What is the relationship between new media and civic engagement? Does the internet enable us to be all cosmopolitans? What kind of new technologies do we need to develop that foster political action? Ethan Zuckerman is researching for answers. This May he will be speaking at re:publica for the first time — finally!
Since 2011 the US-American media scholar, blogger and activist is the director of the MIT Center for Civic Media . His team researches how media and civic engagement are linked together and develops tools that support and foster civic media and political action.
One prime example of how civic media can actually work would be his international blogger network Global Voices. In 2005 Zuckerman and Rebecca MacKinnon founded Global Voices Online, a project he is very proud of. It is a global community of citizen media authors that aims to bridge the cultures, wants to preserve the freedom of speech and provides a platform for international bloggers. One particular focus is the support of participatory media culture in developing countries. By today Global Voices provides its audience with news and information from 167 countries in 30 different languages.
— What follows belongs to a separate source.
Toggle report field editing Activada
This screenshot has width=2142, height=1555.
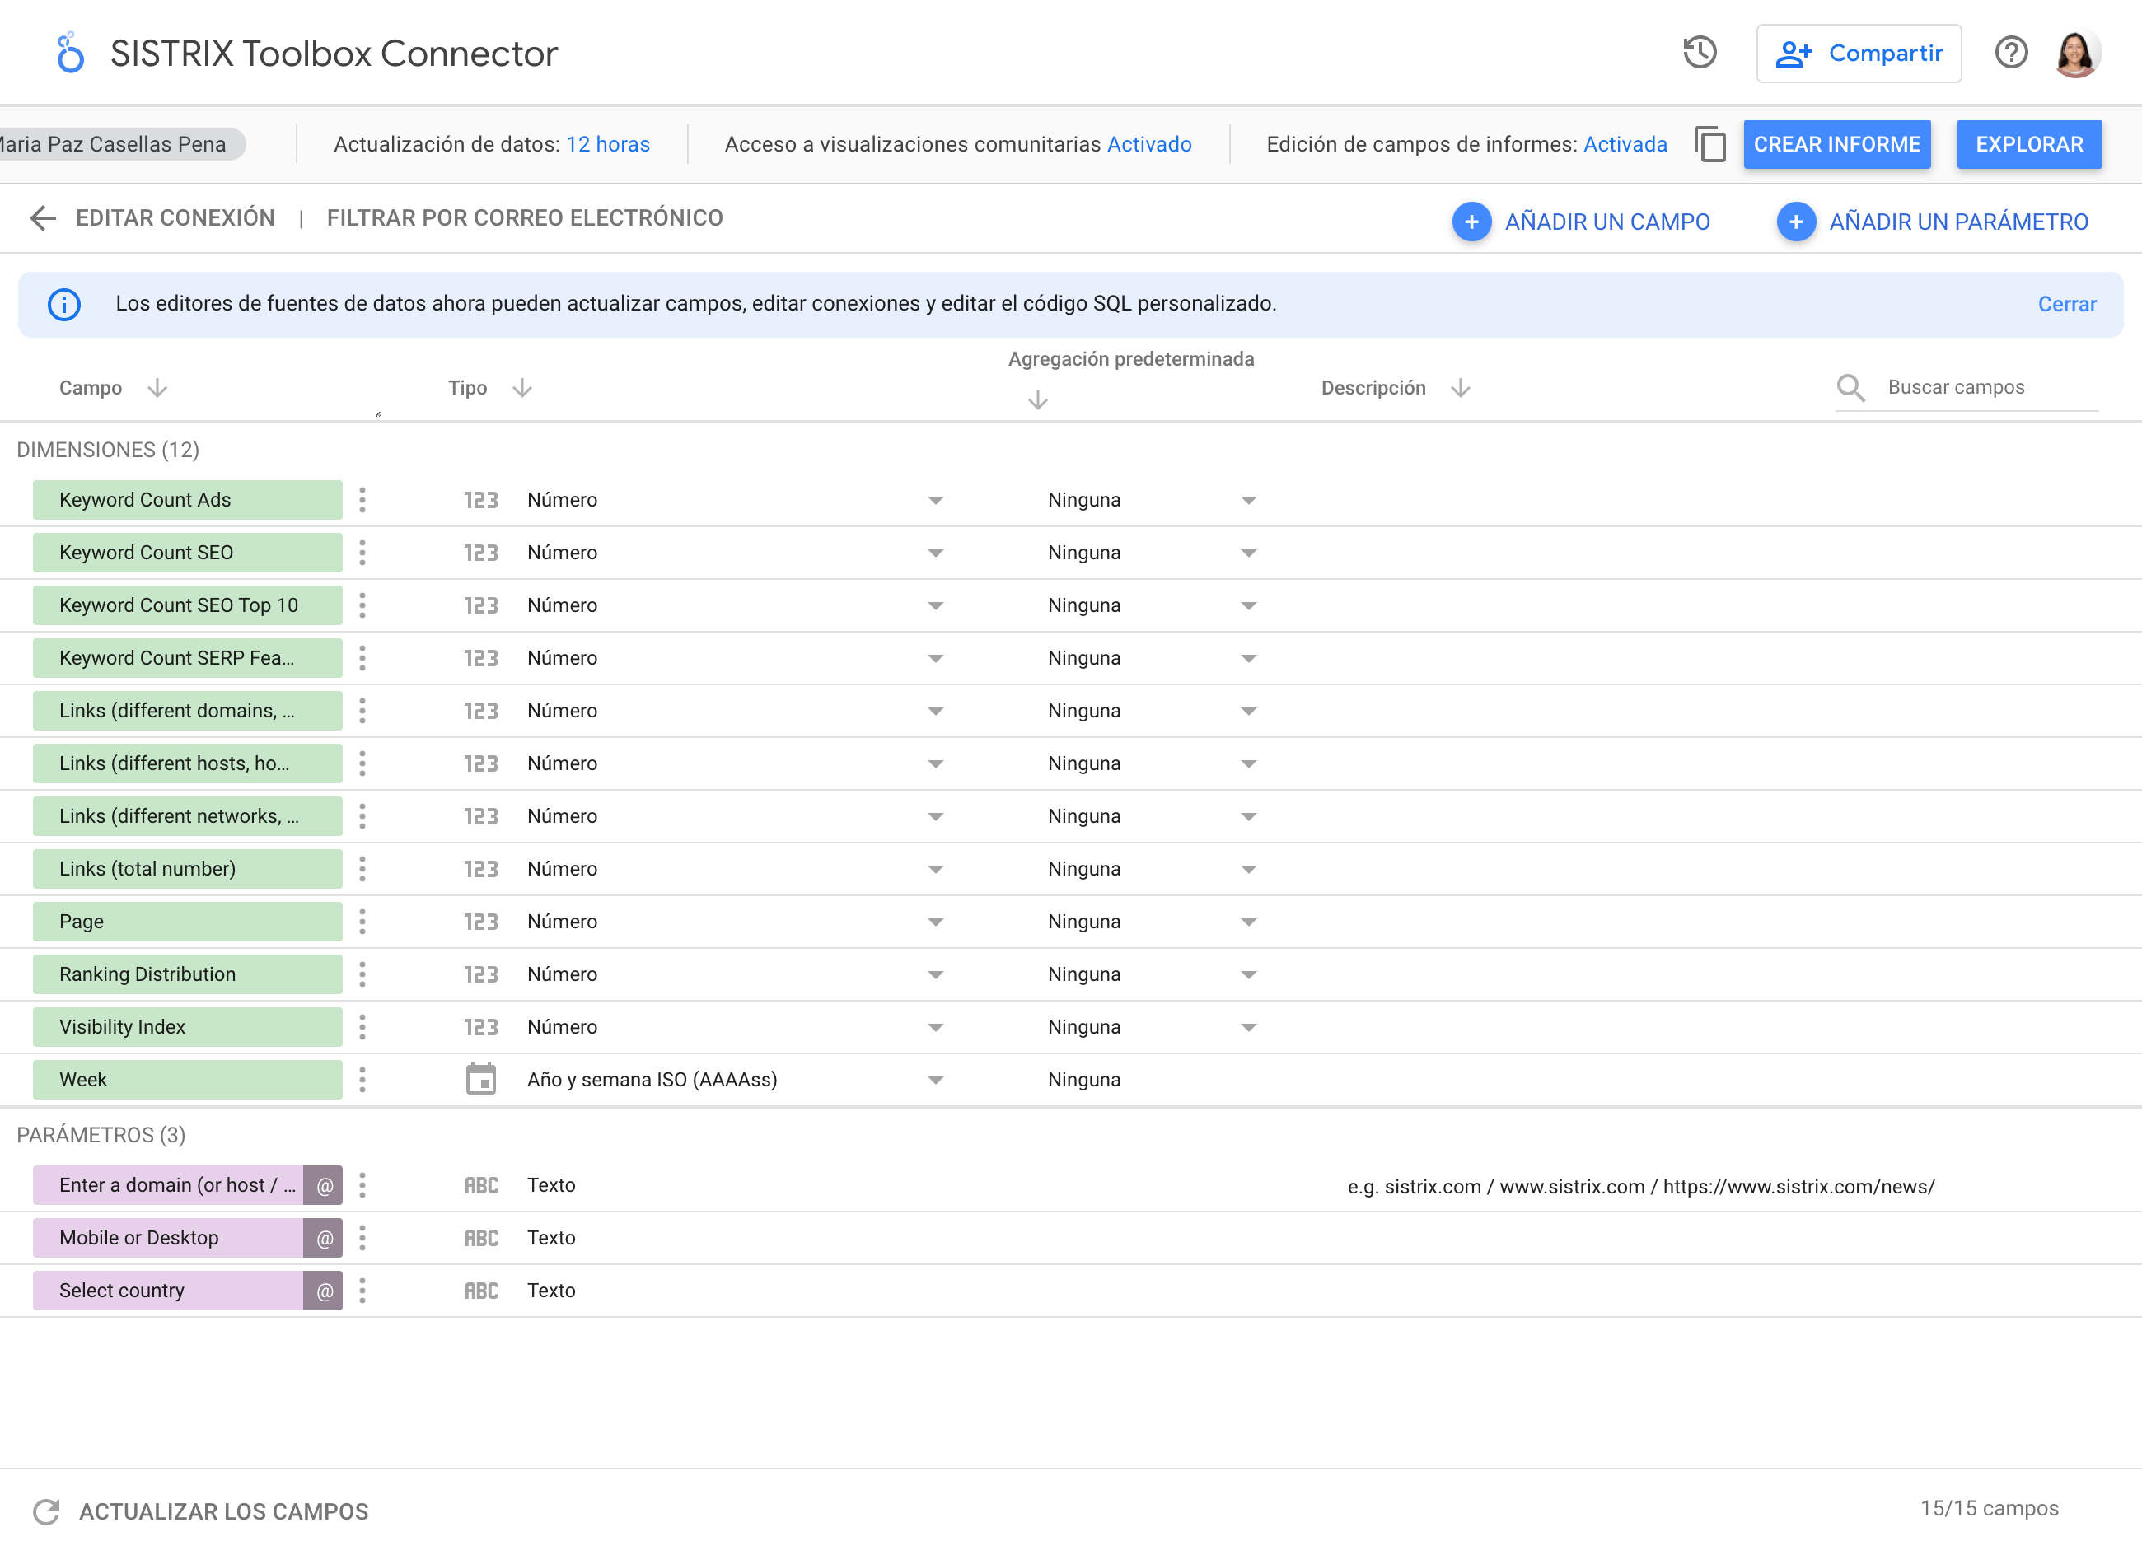tap(1624, 144)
Ethan Zuckerman has witnessed the evolution of the web since its beginnings. During the 1990s he was one of the first members of Tripod.com, programming probably the very first pop-up ad he is now sorry for. In fact he recently argued that the original sin of the Internet is its ad-based infrastructure. He pleads to abandon online business models that let users access content for free but in turn use their data for commercial purposes. Instead, he argues, we should start to support services we love and therefor pay for our privacy.
We don't want to reveal too much about what Zuckerman will be discussing in May. We can tell you that it will most likely be a mixture of his current take on the Internet, his visions for the future web and his longtime commitment for Africa — he himself partly studied at the University of Legon, Ghana. We are curios to hear what Ethan Zuckerman has to say.